No pictures, no extra lines: copy exactly from the line with "Viewport: 1398px width, 672px height." through the end of the entries.

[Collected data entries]
-------------------------
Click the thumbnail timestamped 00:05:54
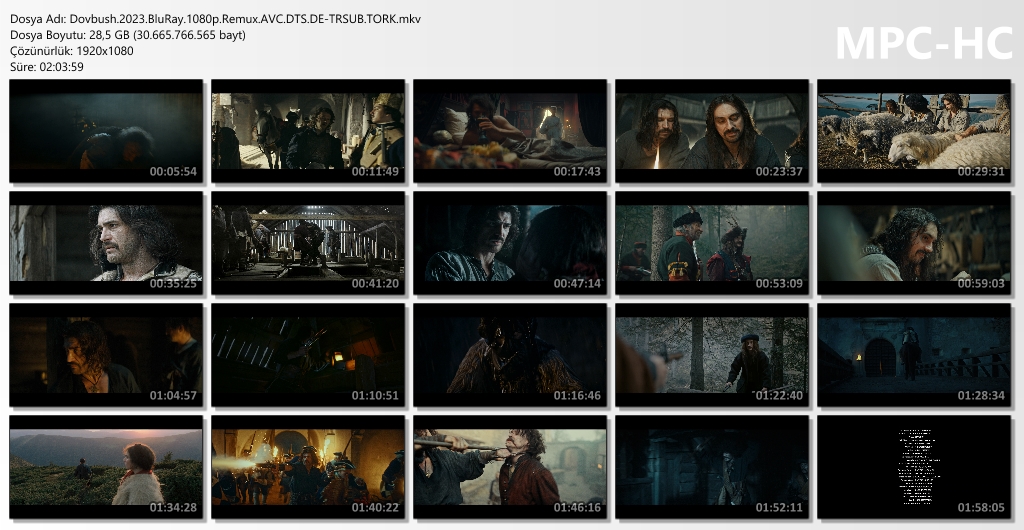The height and width of the screenshot is (530, 1024). 106,131
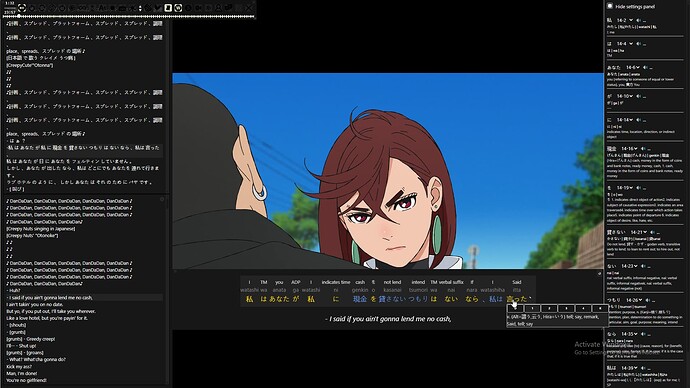Select the word 現金 in Japanese subtitle

tap(360, 299)
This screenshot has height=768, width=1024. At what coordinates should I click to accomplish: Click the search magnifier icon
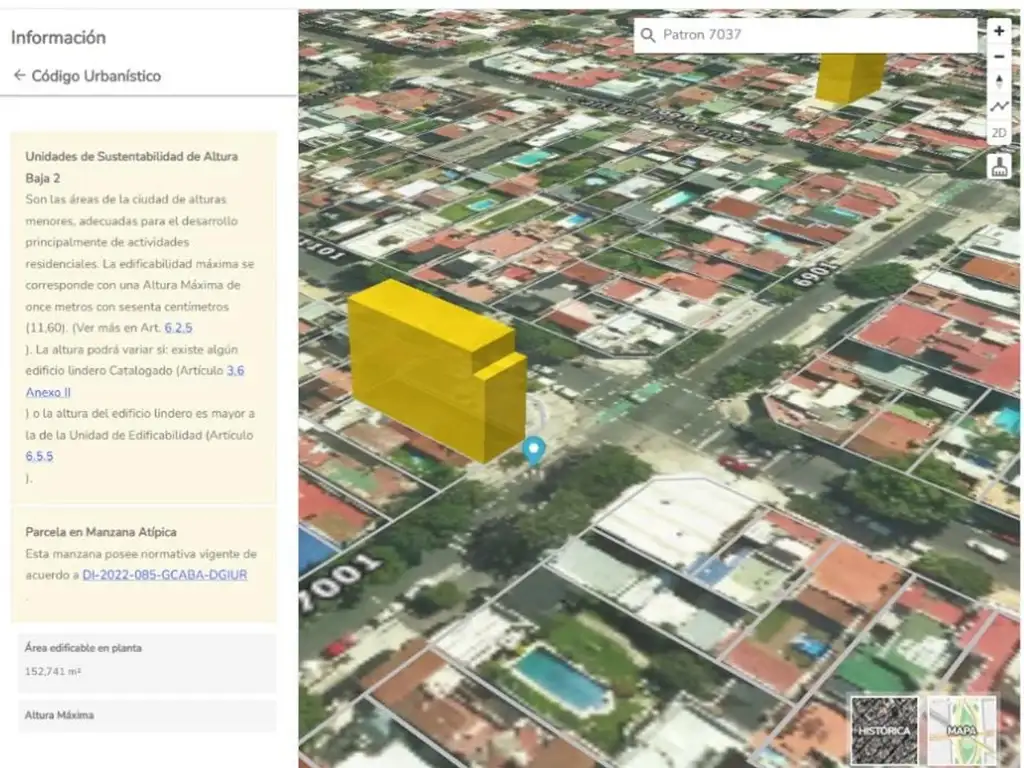point(648,35)
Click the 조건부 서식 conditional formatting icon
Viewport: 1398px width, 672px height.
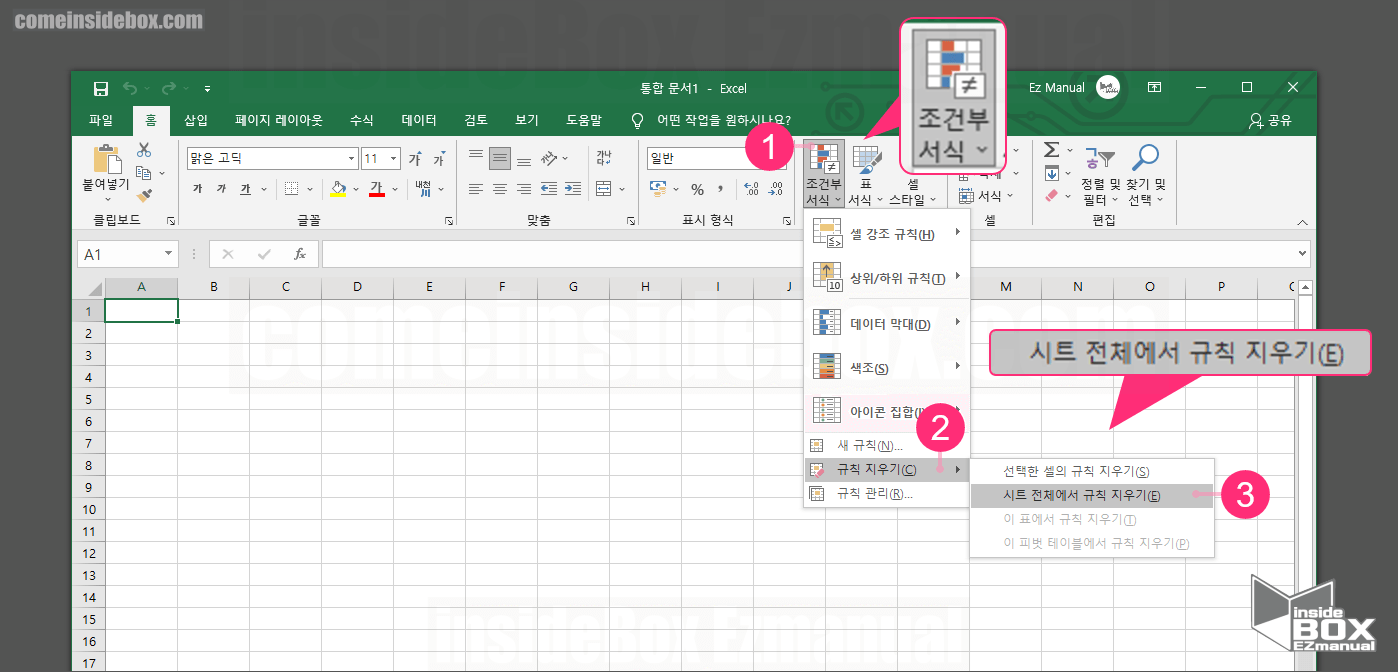click(823, 160)
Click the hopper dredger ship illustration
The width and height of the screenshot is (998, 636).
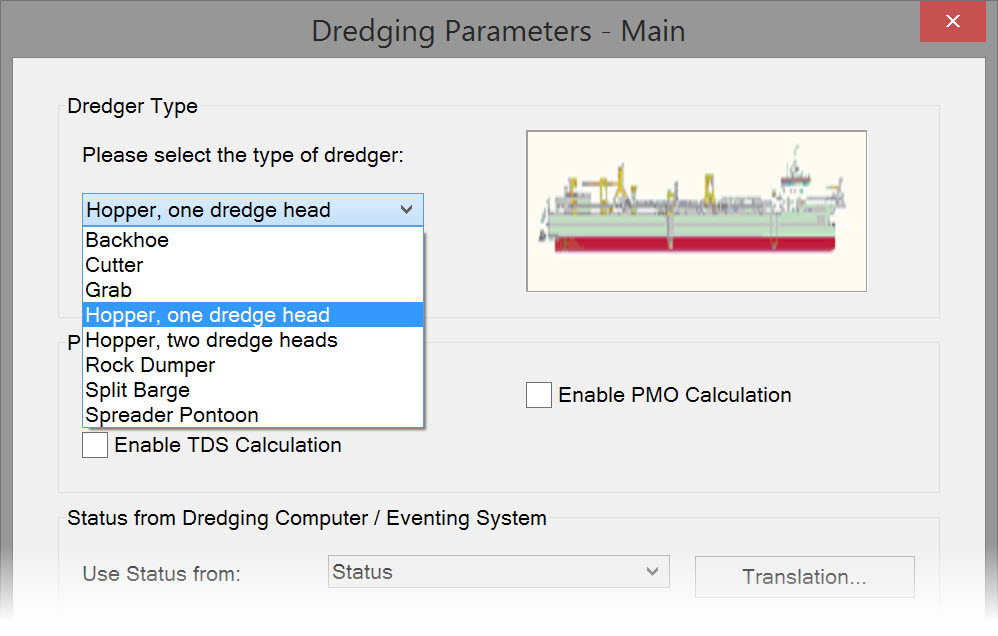pos(696,210)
-------------------------
Output for this task
Viewport: 1398px width, 672px height.
click(823, 160)
Click the hopper dredger ship illustration
The width and height of the screenshot is (998, 636).
pos(696,210)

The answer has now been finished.